Por si no fuera suficiente el derribo del régimen laico comunista afgano para comprobar el riesgo del islamismo y la práctica imposibilidad de su transformación en regímenes más acordes con los valores occidentales que Estados Unidos dice defender, una sarta de mentiras tan bien manejadas como mal calculadas ha llevado a la ocupación de Iraq. Lo que se presentó como una guerra rápida provocó la desaparición de la tiranía sadamita. Pero, lejos de instaurarse la libertad y la paz, los desórdenes y las guerrillas van adueñándose del país.

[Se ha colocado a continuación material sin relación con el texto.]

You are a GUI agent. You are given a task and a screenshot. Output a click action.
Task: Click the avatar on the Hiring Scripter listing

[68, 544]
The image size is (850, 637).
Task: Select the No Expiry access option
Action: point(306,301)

La soberbia del pequeño Bush le ha cegado y sólo ahora —temeroso de que el desierto se lleve tantas vidas como la selva cochinchina— reclama la intervención internacional.
La Caja de Pandora está abierta y, mientras el conflicto palestino gangrena el Mediterráneo oriental, algunos políticos europeos se afanan por hurgar en la nueva herida. Algunos con muy escaso tacto, como es el caso de “nuestro” Aznar, que se ha visto obligado por la lógica de los sucesos a prescindir de un distintivo para nuestras fuerzas de ocupación en el que destacaba la insignia de Santiago Matamoros, cuya raigambre en la tradición militar española es tan innegable como su inoportunidad. Eso sí: la unidad militar allá destacada recibirá el nombre de Alhucemas en conmemoración de la victoria contra las tropas rifeñas en aquella bahía, nombre que permanecerá ligado a los de Primo de Rivera, Franco o Sanjurjo. Me alegra el reconocimiento tanto como me sorprende. Podían haber escogido Roncesvalles (donde en una hoy extraña alianza combatientes vascones —hispanos, pues— derrotaron las huestes francas que hostigaron a los musulmanes de Zaragoza) o Algeciras (españolización, al parecer, de Al Yaziira); pero no, eligieron una victoria sobre soldados rifeños de fe musulmanas. Y pretenden que los españoles sean recibidos en territorio chiita como libertadores.
Lo dicho: la Caja de Pandora ha caído en manos de unos indocumentados.

Publicado originalmente el 15 de septiembre de 2003.